The result. as the writer spells it out. confirms an uncomfortable pattern: action. crime. and thriller are the genres that will “feature a ‘working class hero. ’” and these versions of class warfare are always illegal. vengeful. heroic. and violent. In the writer’s telling, these working-class stories don’t lean toward romance. They run on violence rather than romance, vengeance rather than forgiveness. The roles are also read as male.
That’s where the absence begins to sting. Andrea Arnold’s American Honey (2016), Chloe Zhao’s Nomadland (2020), and Sean Baker’s Anora (2024) did not show up in the searches, though Claude “admit” the search results were incomplete and suggested further searches on IMDB.com.
The sequence is hard to ignore: the same question—working-class protagonists—produces a sparse list in one method. then a narrower one in another. funneling the answer into a specific kind of man. a specific kind of violence. and a specific set of genres. The human cost of that funnel is the feeling that class. in popular storytelling. is only allowed to speak in certain voices—loud ones. aggressive ones. and rarely forgiving.
MISRYOUM culture news film reviews Jafar Panahi It Was Just an Accident working class protagonists class in cinema Hell or High Water 8 Mile Tangerine The Wrestler Winter’s Bone The Florida Project American Honey Nomadland Anora Shelter How to Make a Killing Crime 101
So it’s just movie reviews… but also like politics? Not sure I get it.

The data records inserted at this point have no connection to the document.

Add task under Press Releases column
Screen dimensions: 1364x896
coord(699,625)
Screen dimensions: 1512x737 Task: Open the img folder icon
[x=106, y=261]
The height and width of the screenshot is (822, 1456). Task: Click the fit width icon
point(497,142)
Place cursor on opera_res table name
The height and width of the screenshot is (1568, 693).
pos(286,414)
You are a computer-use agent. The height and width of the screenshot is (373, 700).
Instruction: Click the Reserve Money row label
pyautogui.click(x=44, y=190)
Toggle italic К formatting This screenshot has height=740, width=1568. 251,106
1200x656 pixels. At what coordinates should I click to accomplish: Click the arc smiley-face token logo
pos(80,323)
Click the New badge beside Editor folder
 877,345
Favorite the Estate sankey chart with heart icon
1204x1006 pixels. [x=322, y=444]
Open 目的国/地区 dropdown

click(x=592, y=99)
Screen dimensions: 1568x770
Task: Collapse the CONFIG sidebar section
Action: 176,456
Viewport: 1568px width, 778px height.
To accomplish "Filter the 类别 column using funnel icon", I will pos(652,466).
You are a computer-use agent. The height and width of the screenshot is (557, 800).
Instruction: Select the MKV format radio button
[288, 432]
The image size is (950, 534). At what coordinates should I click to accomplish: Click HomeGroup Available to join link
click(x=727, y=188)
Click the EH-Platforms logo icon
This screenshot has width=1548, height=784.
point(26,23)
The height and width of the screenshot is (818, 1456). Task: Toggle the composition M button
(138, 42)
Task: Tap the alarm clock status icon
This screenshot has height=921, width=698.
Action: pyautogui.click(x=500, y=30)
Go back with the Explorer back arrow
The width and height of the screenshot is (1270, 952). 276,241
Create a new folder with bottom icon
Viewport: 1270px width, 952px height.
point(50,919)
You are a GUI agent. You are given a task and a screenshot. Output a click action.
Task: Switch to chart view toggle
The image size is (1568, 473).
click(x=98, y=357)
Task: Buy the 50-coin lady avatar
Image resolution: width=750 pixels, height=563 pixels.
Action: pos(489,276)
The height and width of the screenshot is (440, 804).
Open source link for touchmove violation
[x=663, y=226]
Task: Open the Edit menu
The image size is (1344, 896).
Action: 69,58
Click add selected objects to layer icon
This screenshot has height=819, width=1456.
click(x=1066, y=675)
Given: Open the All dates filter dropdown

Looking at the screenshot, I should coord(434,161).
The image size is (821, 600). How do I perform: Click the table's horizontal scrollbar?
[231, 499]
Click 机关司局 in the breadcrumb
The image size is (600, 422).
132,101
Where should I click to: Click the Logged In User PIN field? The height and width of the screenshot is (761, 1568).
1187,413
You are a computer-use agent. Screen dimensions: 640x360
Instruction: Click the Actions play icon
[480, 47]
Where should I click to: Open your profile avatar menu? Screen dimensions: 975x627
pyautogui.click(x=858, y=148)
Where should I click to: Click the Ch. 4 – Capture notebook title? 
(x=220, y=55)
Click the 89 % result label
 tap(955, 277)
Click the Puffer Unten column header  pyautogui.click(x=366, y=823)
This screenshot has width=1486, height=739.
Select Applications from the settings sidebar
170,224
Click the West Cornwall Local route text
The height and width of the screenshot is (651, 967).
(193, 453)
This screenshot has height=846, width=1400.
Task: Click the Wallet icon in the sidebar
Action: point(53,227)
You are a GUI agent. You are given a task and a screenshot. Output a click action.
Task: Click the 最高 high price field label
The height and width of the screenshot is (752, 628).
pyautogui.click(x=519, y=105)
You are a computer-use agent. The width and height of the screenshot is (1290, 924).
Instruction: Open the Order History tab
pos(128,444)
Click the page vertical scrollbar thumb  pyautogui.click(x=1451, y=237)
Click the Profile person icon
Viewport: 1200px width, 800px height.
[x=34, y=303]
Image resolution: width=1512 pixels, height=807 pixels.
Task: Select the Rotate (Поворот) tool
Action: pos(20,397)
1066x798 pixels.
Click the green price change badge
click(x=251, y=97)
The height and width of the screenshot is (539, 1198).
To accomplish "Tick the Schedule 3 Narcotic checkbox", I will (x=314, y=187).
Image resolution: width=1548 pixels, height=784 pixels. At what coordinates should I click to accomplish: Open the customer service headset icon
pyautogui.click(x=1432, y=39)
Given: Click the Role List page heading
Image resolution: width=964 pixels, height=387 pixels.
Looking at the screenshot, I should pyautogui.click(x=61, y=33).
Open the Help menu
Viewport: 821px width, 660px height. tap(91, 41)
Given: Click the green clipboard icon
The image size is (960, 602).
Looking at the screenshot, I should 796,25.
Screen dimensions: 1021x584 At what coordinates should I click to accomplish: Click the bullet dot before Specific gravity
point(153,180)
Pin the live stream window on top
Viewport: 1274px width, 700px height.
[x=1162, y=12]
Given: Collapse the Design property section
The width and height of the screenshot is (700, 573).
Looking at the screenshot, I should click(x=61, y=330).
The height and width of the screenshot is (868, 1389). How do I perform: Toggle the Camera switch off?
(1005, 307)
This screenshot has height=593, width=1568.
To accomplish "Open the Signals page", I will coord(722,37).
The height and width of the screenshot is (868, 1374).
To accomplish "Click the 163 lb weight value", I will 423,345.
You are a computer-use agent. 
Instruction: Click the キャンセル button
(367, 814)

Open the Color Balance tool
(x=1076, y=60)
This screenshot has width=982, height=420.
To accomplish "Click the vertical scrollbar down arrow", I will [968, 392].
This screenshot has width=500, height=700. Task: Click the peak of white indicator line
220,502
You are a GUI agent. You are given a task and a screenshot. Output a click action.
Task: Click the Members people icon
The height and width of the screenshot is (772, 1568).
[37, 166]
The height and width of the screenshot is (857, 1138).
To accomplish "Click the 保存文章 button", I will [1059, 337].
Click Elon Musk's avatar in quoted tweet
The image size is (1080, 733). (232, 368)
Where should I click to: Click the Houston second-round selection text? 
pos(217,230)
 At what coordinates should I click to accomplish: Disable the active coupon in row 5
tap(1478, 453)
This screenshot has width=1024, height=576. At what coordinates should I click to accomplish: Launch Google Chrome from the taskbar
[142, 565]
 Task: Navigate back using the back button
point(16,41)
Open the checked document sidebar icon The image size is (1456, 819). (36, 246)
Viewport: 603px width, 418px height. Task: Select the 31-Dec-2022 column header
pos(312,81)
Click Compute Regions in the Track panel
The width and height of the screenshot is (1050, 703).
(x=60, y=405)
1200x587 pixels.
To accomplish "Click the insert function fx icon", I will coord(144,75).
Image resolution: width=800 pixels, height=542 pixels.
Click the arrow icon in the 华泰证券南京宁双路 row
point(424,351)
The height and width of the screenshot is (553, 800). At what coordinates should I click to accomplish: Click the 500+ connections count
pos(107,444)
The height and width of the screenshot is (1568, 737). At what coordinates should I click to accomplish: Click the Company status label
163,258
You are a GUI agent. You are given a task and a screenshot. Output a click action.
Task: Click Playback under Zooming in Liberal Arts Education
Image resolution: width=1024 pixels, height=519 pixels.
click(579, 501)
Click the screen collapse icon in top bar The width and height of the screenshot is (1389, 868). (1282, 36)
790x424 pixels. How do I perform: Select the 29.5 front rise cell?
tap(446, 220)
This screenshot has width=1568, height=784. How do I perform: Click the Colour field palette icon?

Working-class heroes?? That sounds nice but I feel like they’re gonna pick whatever fits their agenda. Also why is Jafar Panahi’s film getting compared to all these Hollywood ones?
Wait “CLiuAnon” is a real site? I thought it was like one of those conspiracy pages. And they’re taking guest posts but forwarding to an email like that? Seems sketchy. Also preordering a book called Traumatized sounds weirdly timed.
American films with working-class protagonists since 2000… okay but like who counts as working-class? Because 8 Mile is about being broke but it’s still kind of a “star” story. And Tangerine and The Wrestler are super different vibes. Kinda makes the whole “twelve films” number feel off, unless they’re only counting certain genres or whatever.